Treating resected grade II-III soft-tissue sarcoma with an adjuvant chemotherapy regimen of doxorubicin, ifosfamide, and lenograstim did not result in any increase in relapse-free survival or overall survival.
Treating resected grade II-III soft-tissue sarcoma with an adjuvant chemotherapy regimen of doxorubicin, ifosfamide, and lenograstim did not result in any increase in relapse-free survival or overall survival, according to the results of the EORTC 62931 trial published online earlier this month in the Lancet Oncology.
Micrograph of clear cell sarcoma. The tumor cells have prominent nucleoli and clear cytoplasm. They are arranged in well-defined nests surrounded by dense fibrous stroma; source: Jerad M Gardner, MD
Prior research had shown that a similar treatment regimen of doxorubicin, ifosfamide, and molgramostim improved response rates in advanced sarcoma.
“The trial was done in the hope of showing that adjuvant chemotherapy would improve the survival of sarcoma patients after surgery, but it did not,” said Penella Woll, PhD, of the University of Sheffield, Sheffield, United Kingdom.
Woll and colleagues conducted a multicenter clinical trial that included patients with soft-tissue sarcoma with no lymph node involvement or metastases. Patients were aged between 16 years and 70 years and had undergone resection within 4 weeks of treatment.
Between February 1995 and December 2003, 351 patients from 36 centers in 13 countries were randomly assigned to no chemotherapy or to adjuvant treatment with five cycles of doxorubicin 75 mg/m2, ifosfamide 5 g/m2, and lenograstim every 3 weeks. Patients in both groups received radiation if the resection had marginal lines or if the tumor recurred.
At follow-up, no significant difference was seen between the chemotherapy group and the control group for overall survival (HR = 0.94; 95% CI, 0.68-1.31) or relapse-free survival (HR = 0.91; 95% CI, 0.67-1.22).

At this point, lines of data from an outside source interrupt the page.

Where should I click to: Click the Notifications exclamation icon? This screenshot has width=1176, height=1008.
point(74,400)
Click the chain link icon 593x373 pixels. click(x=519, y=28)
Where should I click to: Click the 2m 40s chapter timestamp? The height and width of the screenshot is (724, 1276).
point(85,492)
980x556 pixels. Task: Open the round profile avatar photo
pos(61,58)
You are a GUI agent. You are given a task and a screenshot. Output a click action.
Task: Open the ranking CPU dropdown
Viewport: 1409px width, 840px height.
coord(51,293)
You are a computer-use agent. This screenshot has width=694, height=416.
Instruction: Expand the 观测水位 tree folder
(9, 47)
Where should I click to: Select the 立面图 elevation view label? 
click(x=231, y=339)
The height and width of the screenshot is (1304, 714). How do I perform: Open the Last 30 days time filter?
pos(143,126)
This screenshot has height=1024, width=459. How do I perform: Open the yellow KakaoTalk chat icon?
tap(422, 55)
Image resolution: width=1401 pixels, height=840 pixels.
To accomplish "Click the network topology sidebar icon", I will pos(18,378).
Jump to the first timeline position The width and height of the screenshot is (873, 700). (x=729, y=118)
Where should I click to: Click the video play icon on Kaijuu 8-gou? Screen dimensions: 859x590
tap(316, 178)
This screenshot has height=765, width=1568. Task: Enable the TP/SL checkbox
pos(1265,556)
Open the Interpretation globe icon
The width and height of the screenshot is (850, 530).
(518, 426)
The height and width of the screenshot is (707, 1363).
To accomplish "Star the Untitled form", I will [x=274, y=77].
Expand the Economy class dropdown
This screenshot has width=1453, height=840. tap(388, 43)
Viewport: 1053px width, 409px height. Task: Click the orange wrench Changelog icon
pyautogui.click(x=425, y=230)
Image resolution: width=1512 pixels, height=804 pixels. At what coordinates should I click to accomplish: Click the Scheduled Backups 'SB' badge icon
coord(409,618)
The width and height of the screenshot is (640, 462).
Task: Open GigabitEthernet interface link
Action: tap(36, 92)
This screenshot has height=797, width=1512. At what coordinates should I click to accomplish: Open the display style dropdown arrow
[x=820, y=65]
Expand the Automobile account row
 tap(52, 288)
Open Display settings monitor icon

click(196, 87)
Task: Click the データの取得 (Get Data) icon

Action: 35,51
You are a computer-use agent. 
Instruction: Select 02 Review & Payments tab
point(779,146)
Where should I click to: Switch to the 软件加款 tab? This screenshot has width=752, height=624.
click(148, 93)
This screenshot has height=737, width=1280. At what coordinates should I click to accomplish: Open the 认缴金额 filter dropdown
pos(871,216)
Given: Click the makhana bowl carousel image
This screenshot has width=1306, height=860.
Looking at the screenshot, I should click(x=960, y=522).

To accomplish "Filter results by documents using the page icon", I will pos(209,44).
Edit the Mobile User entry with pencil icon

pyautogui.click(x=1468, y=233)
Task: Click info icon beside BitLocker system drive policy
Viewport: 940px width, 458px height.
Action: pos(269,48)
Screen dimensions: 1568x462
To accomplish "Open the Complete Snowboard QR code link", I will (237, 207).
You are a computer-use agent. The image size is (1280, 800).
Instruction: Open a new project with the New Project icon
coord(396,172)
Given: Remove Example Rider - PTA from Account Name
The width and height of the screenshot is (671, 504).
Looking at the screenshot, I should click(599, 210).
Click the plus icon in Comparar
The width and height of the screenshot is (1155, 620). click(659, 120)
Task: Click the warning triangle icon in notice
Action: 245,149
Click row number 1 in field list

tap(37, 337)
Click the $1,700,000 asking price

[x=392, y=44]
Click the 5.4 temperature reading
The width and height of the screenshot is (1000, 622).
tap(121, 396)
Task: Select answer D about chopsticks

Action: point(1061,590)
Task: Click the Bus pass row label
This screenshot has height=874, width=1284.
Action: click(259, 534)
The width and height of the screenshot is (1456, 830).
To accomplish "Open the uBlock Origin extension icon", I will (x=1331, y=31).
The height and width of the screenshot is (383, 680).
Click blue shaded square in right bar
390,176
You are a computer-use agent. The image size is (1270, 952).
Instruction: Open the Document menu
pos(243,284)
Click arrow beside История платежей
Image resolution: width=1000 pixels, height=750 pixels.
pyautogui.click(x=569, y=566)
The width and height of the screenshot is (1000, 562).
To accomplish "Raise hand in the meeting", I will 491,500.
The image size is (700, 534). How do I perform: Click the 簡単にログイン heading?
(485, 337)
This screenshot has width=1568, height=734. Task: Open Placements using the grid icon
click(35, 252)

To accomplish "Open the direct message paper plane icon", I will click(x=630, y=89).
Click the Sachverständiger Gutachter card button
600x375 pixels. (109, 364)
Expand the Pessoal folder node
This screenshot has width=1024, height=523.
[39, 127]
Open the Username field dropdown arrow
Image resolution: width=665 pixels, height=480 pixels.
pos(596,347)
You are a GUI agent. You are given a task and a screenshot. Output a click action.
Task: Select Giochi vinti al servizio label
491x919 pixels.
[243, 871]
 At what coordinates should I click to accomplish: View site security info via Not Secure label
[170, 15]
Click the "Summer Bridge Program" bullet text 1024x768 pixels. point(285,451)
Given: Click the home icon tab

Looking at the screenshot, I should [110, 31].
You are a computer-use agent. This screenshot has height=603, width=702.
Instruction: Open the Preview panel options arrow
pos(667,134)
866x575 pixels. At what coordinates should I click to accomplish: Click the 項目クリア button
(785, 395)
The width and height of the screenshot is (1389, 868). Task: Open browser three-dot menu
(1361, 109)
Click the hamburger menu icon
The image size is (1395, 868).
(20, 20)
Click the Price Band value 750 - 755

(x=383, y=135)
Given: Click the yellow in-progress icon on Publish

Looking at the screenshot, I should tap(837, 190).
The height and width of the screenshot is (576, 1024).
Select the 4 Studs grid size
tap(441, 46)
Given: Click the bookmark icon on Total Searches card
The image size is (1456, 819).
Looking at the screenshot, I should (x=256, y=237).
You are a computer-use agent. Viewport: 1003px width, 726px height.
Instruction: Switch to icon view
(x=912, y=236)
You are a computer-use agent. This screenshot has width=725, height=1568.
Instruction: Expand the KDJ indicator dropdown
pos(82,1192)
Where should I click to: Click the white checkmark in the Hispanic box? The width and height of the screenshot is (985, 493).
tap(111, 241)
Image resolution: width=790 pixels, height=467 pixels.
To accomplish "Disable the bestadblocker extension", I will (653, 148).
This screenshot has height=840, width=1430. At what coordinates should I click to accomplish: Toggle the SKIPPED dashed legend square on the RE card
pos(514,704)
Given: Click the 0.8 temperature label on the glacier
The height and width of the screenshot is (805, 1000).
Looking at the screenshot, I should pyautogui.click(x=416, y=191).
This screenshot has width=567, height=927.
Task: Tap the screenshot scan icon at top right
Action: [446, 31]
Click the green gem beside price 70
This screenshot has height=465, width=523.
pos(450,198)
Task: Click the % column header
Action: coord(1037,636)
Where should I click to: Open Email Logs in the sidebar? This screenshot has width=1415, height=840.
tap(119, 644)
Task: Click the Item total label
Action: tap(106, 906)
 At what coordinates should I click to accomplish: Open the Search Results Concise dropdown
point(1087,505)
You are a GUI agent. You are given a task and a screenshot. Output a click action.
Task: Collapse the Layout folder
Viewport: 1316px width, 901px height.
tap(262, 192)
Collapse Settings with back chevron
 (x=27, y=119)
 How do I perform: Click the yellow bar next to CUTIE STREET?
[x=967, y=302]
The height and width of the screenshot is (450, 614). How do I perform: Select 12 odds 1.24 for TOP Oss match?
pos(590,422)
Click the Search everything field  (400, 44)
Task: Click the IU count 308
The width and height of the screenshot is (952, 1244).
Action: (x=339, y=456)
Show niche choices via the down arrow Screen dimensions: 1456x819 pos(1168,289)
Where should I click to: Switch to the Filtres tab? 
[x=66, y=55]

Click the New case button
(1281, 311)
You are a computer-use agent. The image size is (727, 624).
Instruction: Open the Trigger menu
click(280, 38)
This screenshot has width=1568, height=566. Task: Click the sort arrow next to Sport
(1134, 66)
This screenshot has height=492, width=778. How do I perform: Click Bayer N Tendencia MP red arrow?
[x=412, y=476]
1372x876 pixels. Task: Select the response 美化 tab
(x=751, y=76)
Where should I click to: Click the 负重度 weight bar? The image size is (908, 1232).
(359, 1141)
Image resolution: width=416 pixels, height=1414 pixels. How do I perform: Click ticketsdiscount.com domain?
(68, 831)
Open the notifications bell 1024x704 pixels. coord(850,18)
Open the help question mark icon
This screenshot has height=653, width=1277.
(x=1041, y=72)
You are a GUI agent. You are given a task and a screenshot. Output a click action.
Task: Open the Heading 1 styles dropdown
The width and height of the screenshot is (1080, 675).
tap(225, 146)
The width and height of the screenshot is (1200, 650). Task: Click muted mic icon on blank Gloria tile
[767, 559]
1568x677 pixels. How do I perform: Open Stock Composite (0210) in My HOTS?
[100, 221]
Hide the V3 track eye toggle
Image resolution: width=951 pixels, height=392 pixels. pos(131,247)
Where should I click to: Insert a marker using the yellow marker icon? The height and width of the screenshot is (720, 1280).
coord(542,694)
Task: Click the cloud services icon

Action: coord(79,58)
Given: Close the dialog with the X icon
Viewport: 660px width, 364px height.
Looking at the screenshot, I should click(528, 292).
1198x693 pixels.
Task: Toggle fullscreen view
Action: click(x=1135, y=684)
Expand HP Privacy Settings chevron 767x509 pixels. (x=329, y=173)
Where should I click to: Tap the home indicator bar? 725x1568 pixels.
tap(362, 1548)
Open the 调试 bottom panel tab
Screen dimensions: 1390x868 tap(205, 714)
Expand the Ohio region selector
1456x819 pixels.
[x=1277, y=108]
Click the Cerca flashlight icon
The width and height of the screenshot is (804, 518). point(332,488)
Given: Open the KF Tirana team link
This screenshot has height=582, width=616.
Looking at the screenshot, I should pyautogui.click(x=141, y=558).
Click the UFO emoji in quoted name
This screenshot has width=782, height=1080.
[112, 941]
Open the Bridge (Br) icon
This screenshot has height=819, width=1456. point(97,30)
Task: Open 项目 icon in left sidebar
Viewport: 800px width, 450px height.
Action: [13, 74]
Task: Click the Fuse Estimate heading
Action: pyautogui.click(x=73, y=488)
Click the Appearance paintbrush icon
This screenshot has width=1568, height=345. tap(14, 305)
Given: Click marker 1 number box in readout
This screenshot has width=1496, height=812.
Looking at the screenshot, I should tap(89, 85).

To help to put these new data in context, the researchers used the data from this study to conduct a meta-analysis with data from three prior studies of doxorubicin-based adjuvant chemotherapy. The results, according to Woll, hint “that some patients may benefit from adjuvant chemotherapy.”
Specifically, the researchers postulate that patients with larger, high-grade, limb tumors are most likely to benefit. However, an individual patient data meta-analysis will be required to confirm this, Woll said.
Woll and colleagues also pointed out several weaknesses associated with their study. Because sarcomas are rare, the recruitment for the trial was slow, the researchers wrote in their discussion.
“Some patients were excluded because their radiation oncologist was uncomfortable with delaying postoperative radiotherapy until the end of chemotherapy, others because of unresolved postoperative conditions,” they wrote. “For every patient, the decision to participate was difficult, because the treatment groups were very different and standard practice differed worldwide.”
In an editorial that accompanied the article, David D’Adamo, MD, PhD, said that this new research was an important contribution to current knowledge of adjuvant therapy in sarcoma, as it is the largest study of adjuvant therapy done to date. However, he also pointed out several weaknesses of the study, including that patients with tumors less than 5 cm were included, and the lower dose of ifosfamide used.
“The lesson from this and other studies should not be to give up on adjuvant therapy altogether, but to follow the leads from our colleagues in other disciplines such as breast and lung cancer, for which careful attention to selection of patients, dose, duration, sequence, and choice of drugs has led to stepwise increases in cure,” said D’Adamo, of the Center for Sarcoma and Bone Oncology, Dana-Farber Cancer Institute. “We look forward to the day when better agents are available for sarcoma therapy. Pazopanib has just been approved by the FDA for sarcoma in the salvage setting and trials for this agent as adjuvant therapy are planned.”